*Exercise instructions*
Format the rows below, starting at the line that contains "Find the location" and ending at the line that contains "(120, 611).", as a two-column CSV with the columns request and answer, one line per row, each value in a single quoted field with line breaks replaced by spaces. Leave the pictures out.

*Records provided*

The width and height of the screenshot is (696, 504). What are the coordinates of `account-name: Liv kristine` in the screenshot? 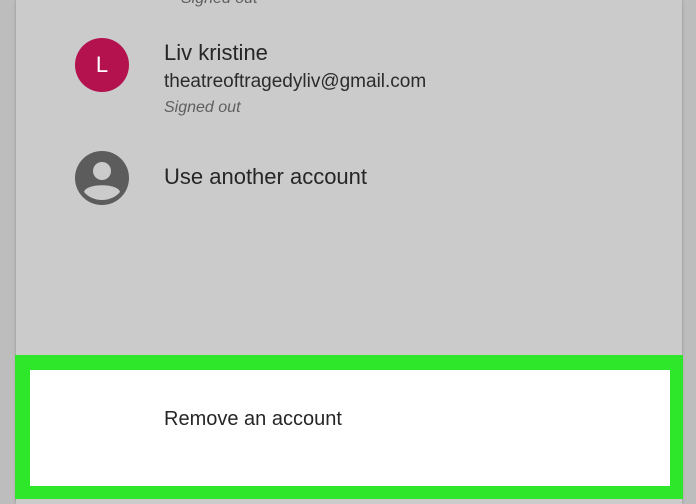 It's located at (216, 52).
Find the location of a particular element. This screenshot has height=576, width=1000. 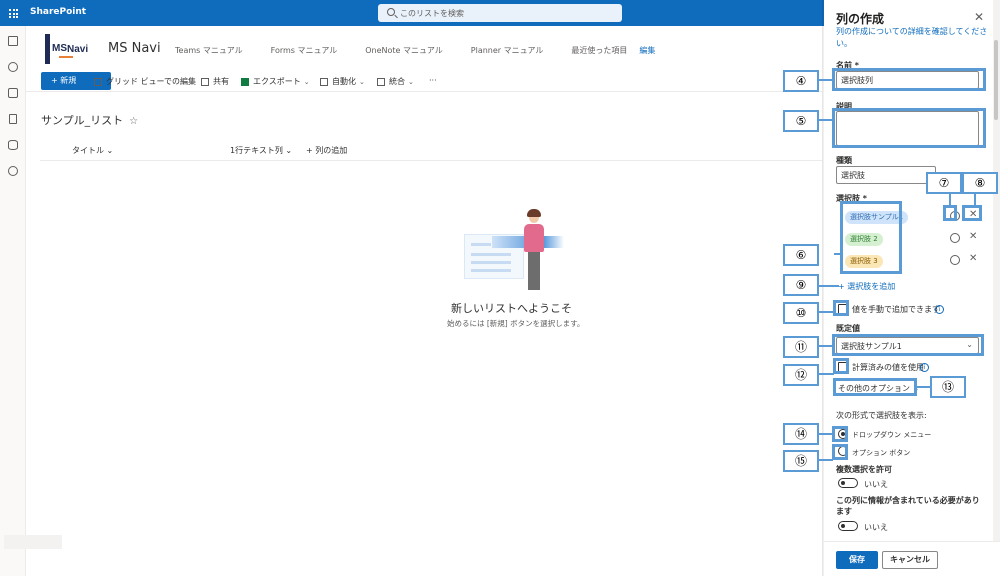

highlight-palette is located at coordinates (950, 213).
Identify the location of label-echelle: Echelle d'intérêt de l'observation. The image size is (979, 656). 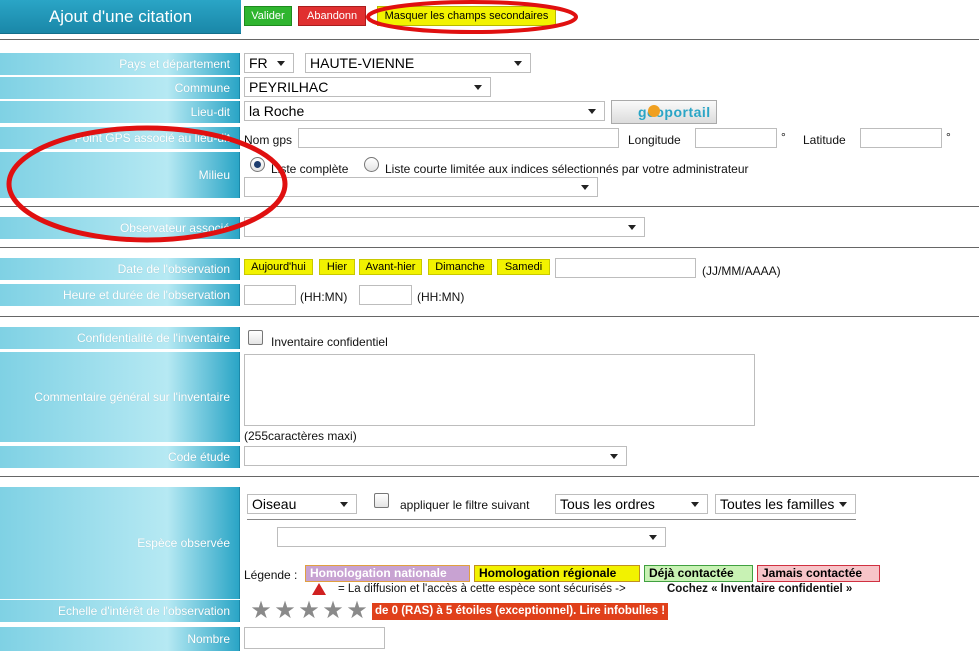
(120, 611).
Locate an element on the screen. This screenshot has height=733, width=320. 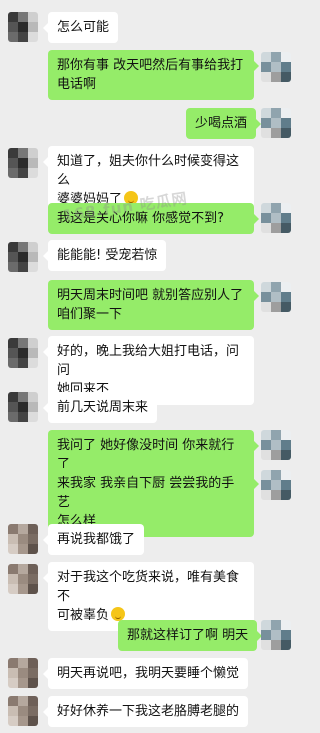
message-bubble: 能能能! 受宠若惊 is located at coordinates (104, 256).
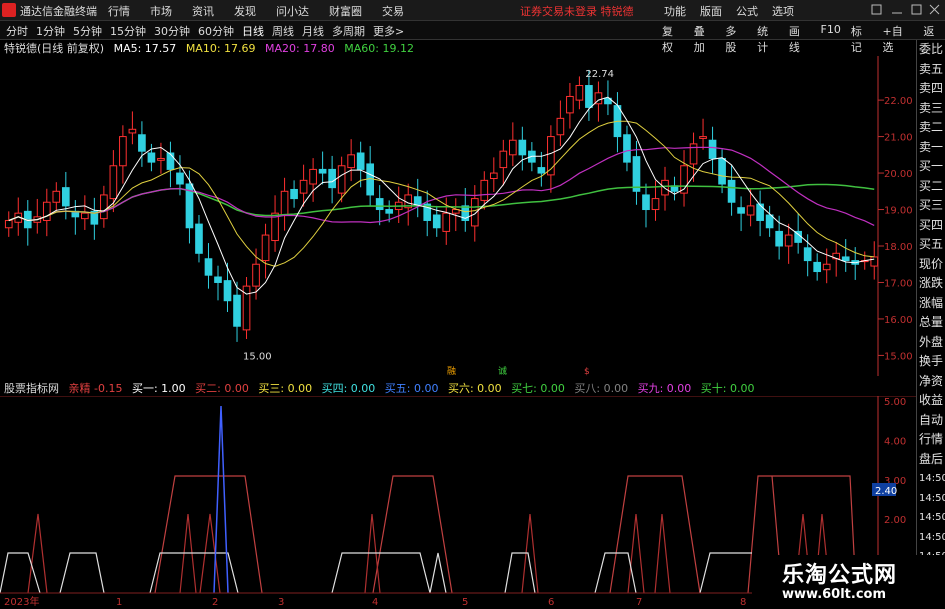 The image size is (945, 609). I want to click on tab-period: 5分钟, so click(88, 31).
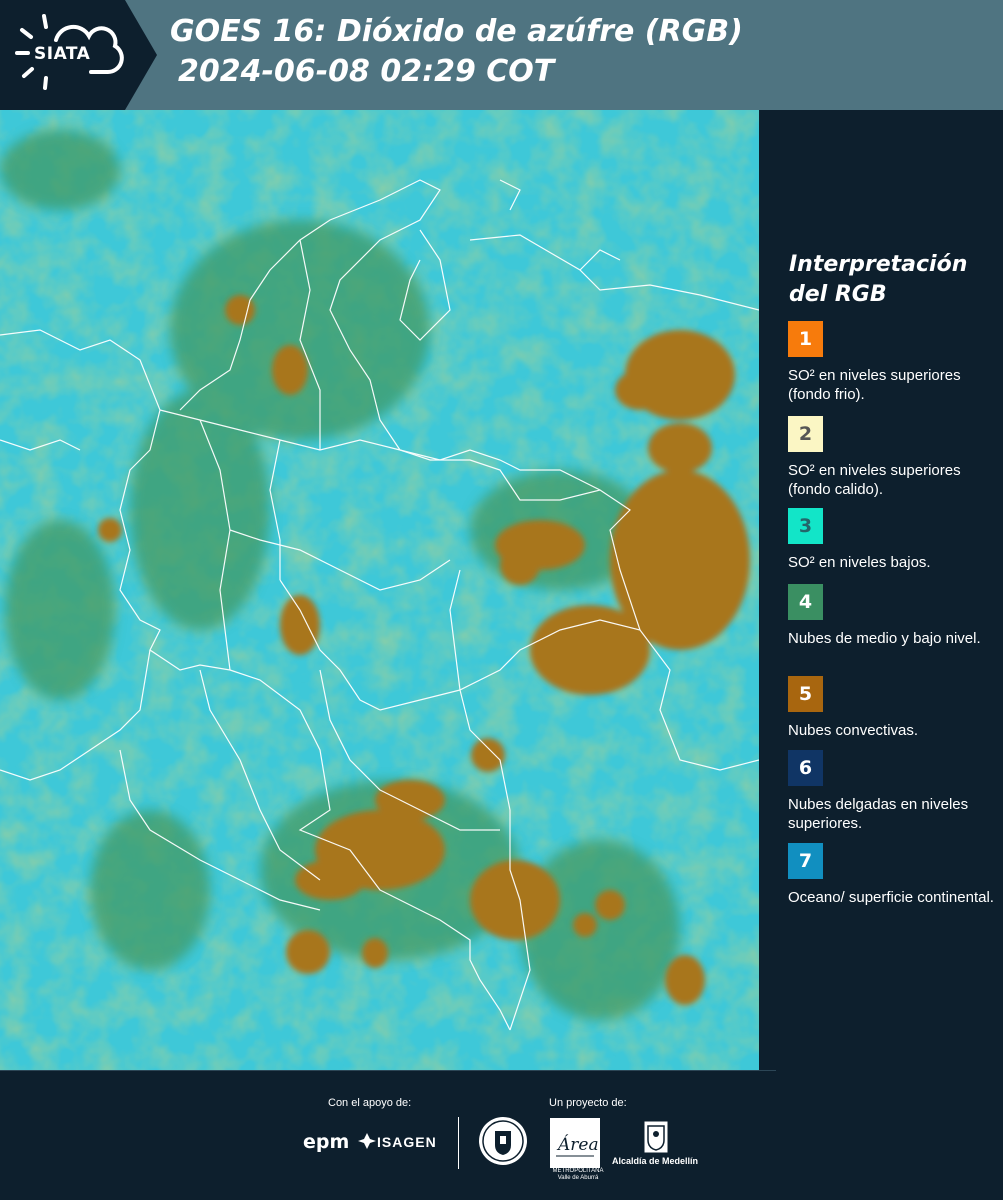 The width and height of the screenshot is (1003, 1200). Describe the element at coordinates (878, 280) in the screenshot. I see `legend-title: Interpretación del RGB` at that location.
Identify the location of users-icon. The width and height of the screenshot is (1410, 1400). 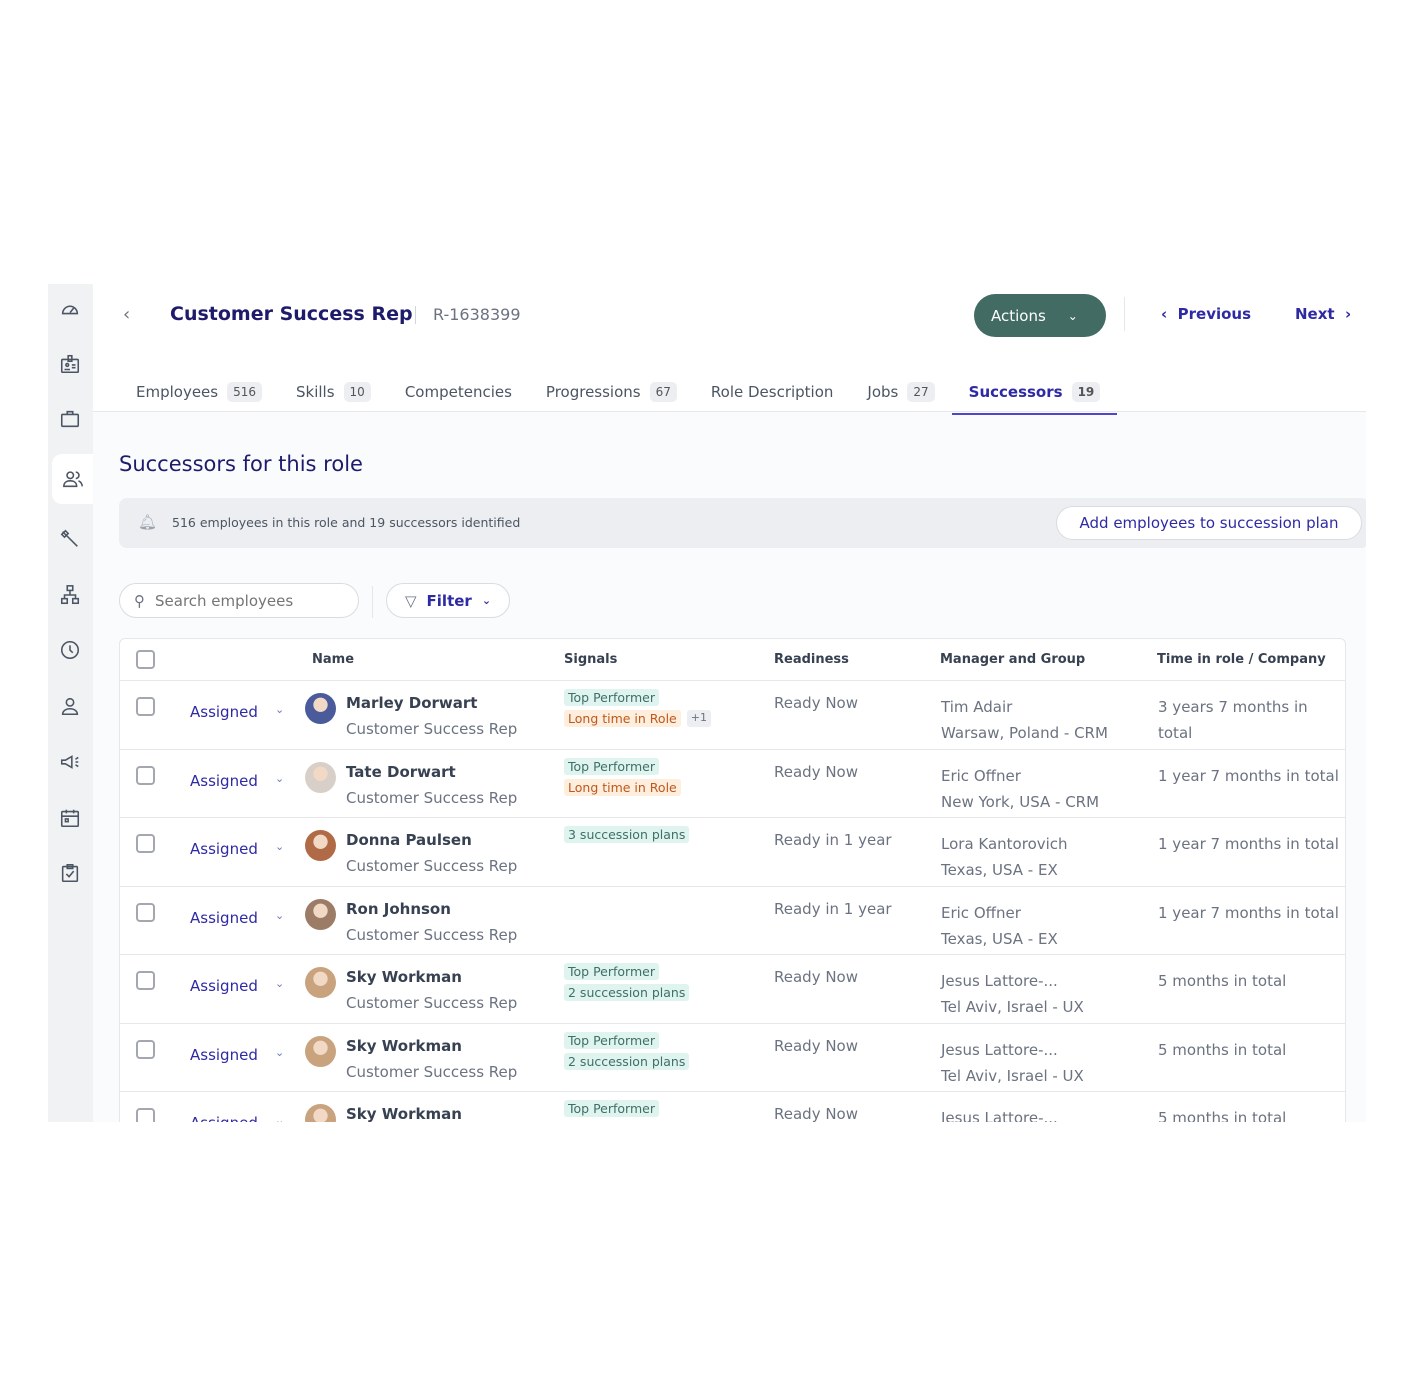
(72, 480).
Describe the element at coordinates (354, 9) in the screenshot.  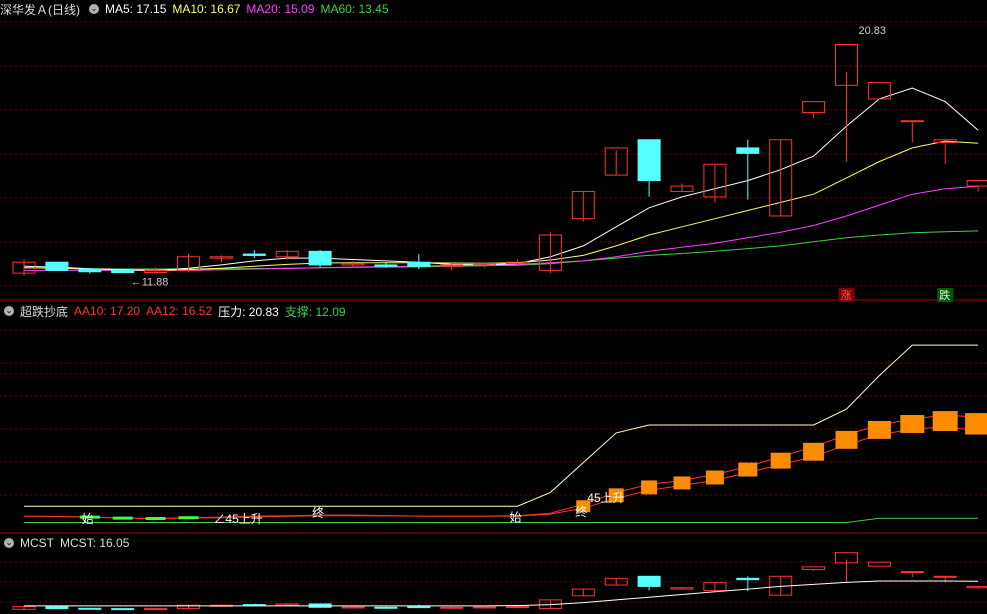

*Exercise result*
request,answer
"Find the location of a particular element. This screenshot has height=576, width=1000.","highlight-palette is located at coordinates (950, 213)."
"Identify the location of label-echelle: Echelle d'intérêt de l'observation. The image size is (979, 656).","(120, 611)."